L’invité des matinales, Vincent Peillon : “Le pouvoir n’est pas un projet”

Le candidat à la primaire à gauche, invité de Jean-Pierre Elkabbach sur Europe 1 ce vendredi matin, a tenté de se démarquer de ses anciens confrères du gouvernement.

Personne ne l’a poussé à tenter l’aventure. “Si ce n’est Jiminy Cricket, c’est à dire ma conscience”, a assuré Vincent Peillon, candidat à la primaire de la gauche, au micro d’Europe 1 ce vendredi matin.

 “Aujourd’hui la préoccupation première qui doit être la notre, c’est de se réunir et d’être crédible (…) de montrer que le pouvoir n’est pas un projet. Il y en a qui pensent que le pouvoir ça doit s’occuper à tout prix”, a asséné l’ancien ministre de l’Education, fustigeant les ambitions des uns et des autres.

Je trouve curieux que ceux qui ont participé beaucoup plus que moi à ce gouvernement commencent par le critiquer”. Une allusion à ses concurrents pour l’investiture, les ex‐ministres Manuel Valls, Benoît Hamon et Arnaud Montebourg.

La présidentielle c’est un projet pour la France et donc il faut être capable d’avoir une cohérence globale, des priorités et des moyens de les mettre en œuvre”, assure‐t‐il encore. Vincent Peillon prévoit notamment de présenter d’ici le 6 janvier un projet de réforme constitutionnelle, alors que Manuel Valls s’est prononcé pour la suppression du 49.3.

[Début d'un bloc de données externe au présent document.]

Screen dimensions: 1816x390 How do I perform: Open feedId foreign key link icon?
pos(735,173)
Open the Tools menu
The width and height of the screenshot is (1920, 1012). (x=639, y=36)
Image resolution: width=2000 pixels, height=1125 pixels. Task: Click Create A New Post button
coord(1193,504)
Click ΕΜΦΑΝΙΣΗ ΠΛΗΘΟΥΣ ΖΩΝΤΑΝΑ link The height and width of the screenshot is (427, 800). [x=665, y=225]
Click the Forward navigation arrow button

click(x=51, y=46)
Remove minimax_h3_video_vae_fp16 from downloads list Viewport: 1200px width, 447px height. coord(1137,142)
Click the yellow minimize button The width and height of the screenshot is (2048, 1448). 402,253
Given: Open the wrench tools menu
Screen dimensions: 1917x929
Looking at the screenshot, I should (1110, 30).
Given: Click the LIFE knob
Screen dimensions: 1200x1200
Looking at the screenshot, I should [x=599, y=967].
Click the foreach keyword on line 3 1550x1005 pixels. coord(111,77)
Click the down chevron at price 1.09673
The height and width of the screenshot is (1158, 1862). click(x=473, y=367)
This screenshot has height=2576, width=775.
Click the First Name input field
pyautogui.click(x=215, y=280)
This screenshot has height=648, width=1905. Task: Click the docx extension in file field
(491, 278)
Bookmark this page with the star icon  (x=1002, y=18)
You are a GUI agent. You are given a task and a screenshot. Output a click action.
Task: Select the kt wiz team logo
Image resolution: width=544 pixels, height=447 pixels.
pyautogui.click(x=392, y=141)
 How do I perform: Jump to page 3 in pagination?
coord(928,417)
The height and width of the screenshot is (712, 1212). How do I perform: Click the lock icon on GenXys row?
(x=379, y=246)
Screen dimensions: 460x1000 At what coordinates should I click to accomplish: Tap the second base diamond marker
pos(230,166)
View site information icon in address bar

Je me réjouis de l’évolution de Manuel Valls, j’avais dit que ce 49.3 était un problème”, a‐t‐il déclaré, avant d’ajouter à propos de la proposition de son rival : “Il y a de la difficulté à pratiquer la politique de cette façon là. Il faut une cohérence globale, institutionnelle. (…) enlever le 49.3, ce n’est pas une reforme institutionnelle, c’est effacer, de manière politique, une erreur qui est reprochée”.

Interrogé sur le retrait de François Hollande, son ancien ministre assure le regretter : “Ça me semble être quelque chose d’injuste par rapport au bilan et à la personne, traités de façon excessive”. Et de nuancer : “Je ne défends pas le bilan de François Hollande, j’ai porté des critiques très sévères sur ce qui s’est passé”.